Records contained in a dataset:
-=-=-=-=-

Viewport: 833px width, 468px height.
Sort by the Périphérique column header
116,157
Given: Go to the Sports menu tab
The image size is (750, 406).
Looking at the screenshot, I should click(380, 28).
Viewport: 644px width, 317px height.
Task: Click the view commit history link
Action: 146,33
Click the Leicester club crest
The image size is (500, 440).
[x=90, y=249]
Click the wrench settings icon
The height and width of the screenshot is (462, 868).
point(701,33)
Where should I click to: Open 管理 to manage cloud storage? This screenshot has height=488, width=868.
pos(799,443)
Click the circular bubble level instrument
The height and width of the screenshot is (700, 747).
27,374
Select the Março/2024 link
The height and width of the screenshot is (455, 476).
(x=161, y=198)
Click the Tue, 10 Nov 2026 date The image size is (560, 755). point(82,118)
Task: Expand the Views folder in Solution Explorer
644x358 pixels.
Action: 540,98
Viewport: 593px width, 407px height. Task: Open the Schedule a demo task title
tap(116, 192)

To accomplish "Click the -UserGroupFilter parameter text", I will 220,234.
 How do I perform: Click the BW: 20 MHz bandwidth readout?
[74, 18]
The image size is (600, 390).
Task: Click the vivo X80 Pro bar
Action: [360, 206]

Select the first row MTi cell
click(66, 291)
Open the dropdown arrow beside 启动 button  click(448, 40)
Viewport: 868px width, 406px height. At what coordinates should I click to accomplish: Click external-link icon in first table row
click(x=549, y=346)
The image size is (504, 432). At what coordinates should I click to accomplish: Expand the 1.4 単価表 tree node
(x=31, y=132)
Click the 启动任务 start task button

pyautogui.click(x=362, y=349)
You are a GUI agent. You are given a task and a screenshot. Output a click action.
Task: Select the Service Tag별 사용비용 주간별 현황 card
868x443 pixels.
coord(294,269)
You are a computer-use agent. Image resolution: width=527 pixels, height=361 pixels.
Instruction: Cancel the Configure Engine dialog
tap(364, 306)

-=-=-=-=-

TASK TO COMPLETE: Every record above needs to be copied exactly.

ANSWER SECTION:
Viewport: 833px width, 468px height.
Sort by the Périphérique column header
116,157
Given: Go to the Sports menu tab
The image size is (750, 406).
Looking at the screenshot, I should click(380, 28).
Viewport: 644px width, 317px height.
Task: Click the view commit history link
Action: 146,33
Click the Leicester club crest
The image size is (500, 440).
[x=90, y=249]
Click the wrench settings icon
The height and width of the screenshot is (462, 868).
point(701,33)
Where should I click to: Open 管理 to manage cloud storage? This screenshot has height=488, width=868.
pos(799,443)
Click the circular bubble level instrument
The height and width of the screenshot is (700, 747).
27,374
Select the Março/2024 link
The height and width of the screenshot is (455, 476).
(x=161, y=198)
Click the Tue, 10 Nov 2026 date The image size is (560, 755). point(82,118)
Task: Expand the Views folder in Solution Explorer
644x358 pixels.
Action: 540,98
Viewport: 593px width, 407px height. Task: Open the Schedule a demo task title
tap(116, 192)

To accomplish "Click the -UserGroupFilter parameter text", I will 220,234.
 How do I perform: Click the BW: 20 MHz bandwidth readout?
[74, 18]
The image size is (600, 390).
Task: Click the vivo X80 Pro bar
Action: [360, 206]

Select the first row MTi cell
click(66, 291)
Open the dropdown arrow beside 启动 button  click(448, 40)
Viewport: 868px width, 406px height. At what coordinates should I click to accomplish: Click external-link icon in first table row
click(x=549, y=346)
The image size is (504, 432). At what coordinates should I click to accomplish: Expand the 1.4 単価表 tree node
(x=31, y=132)
Click the 启动任务 start task button

pyautogui.click(x=362, y=349)
You are a GUI agent. You are given a task and a screenshot. Output a click action.
Task: Select the Service Tag별 사용비용 주간별 현황 card
868x443 pixels.
coord(294,269)
You are a computer-use agent. Image resolution: width=527 pixels, height=361 pixels.
Instruction: Cancel the Configure Engine dialog
tap(364, 306)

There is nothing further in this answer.